Voici comment j’ai construit cette petite fiche :
- La consigne est annoncée au début et surlignée en jaune, comme j’ai l’habitude de le faire, pour que les élèves qui sont déconcentrés à un moment donné ou qui ont une faible mémoire de travail puissent raccrocher ;
- Un exemple est proposé en encadré pour favoriser l’autonomie. L’élève ne doit pas en prendre connaissance seul, s’il s’agit d’une découverte : l’enseignant explique de quoi on parle, en insistant sur le fait que le partage se fait en parts égales. Il veille à reformuler et faire reformuler par les élèves autant que possible. Cela étant, même si c’est de la consolidation, il faudra réexpliciter tout ceci aussi ;
- La police, les espacements sont pensés pour une lecture plus aisée, et la consigne est composée du moins de mots possible ;
- Les propositions sont adaptées à une découverte de la fraction, avec des représentations de nombres tous inférieurs à l’unité, au tout ;
- Les formes présentées sont variées, évoquent deux ou trois dimensions, et les parts sélectionnées sont en effectifs différents et disposées différemment aussi ;
- Les images proposées peuvent faire appel à des grandeurs mesurées par des unités.

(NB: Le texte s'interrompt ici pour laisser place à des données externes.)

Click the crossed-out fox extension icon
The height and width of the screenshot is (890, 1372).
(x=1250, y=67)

L’objectif est donc la multireprésentation, un peu à l’image des fleurs des nombres : on ne peut comprendre une nature de nombre qu’en multipreprésentant, puisque la représentation n’est pas le nombre.

Une autre fiche suit, pour réactiver, consolider voire approfondir. Cette fois j’ai utilisé des contenus de À portée de maths CM1 (Hachette) et Graine de maths CM2 (Nathan) :

Des triangles, un pentagone, un hexagone et un dodécagone viennent apporter un peu de variété, et on termine sur des figures sur lesquelles le découpage n’est pas explicitement indiqué, et sur lesquelles il faut tracer des repères pour pouvoir répondre de façon assurée.

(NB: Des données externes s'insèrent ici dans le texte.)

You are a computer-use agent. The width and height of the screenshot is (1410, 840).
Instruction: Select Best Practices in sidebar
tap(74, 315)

Cette double fiche arrive en étape 2 car, après l’indispensable prérequis de la verbalisation et de la compréhension orale, il faut s’engager dans la compréhension de ce qu’est la fraction. Ces dessins vont amener à l’idée de partage équitable, mais cela ne suffit pas du tout pour accéder à la compréhension de la fraction en tant que nombre. Le projet, c’est d’utiliser ces représentations comme passage, pour s’en affranchir plus tard, après avoir traversé la bande graduée puis l’axe gradué.
Des exercices tels que celui-ci, de l’académie de Poitiers, sont également à associer à cette étape :

En effet, il s’agit de ne pas construire le réflexe « je compte les morceaux », mais de continuer à raisonner en permanence, de progresser dans le sens.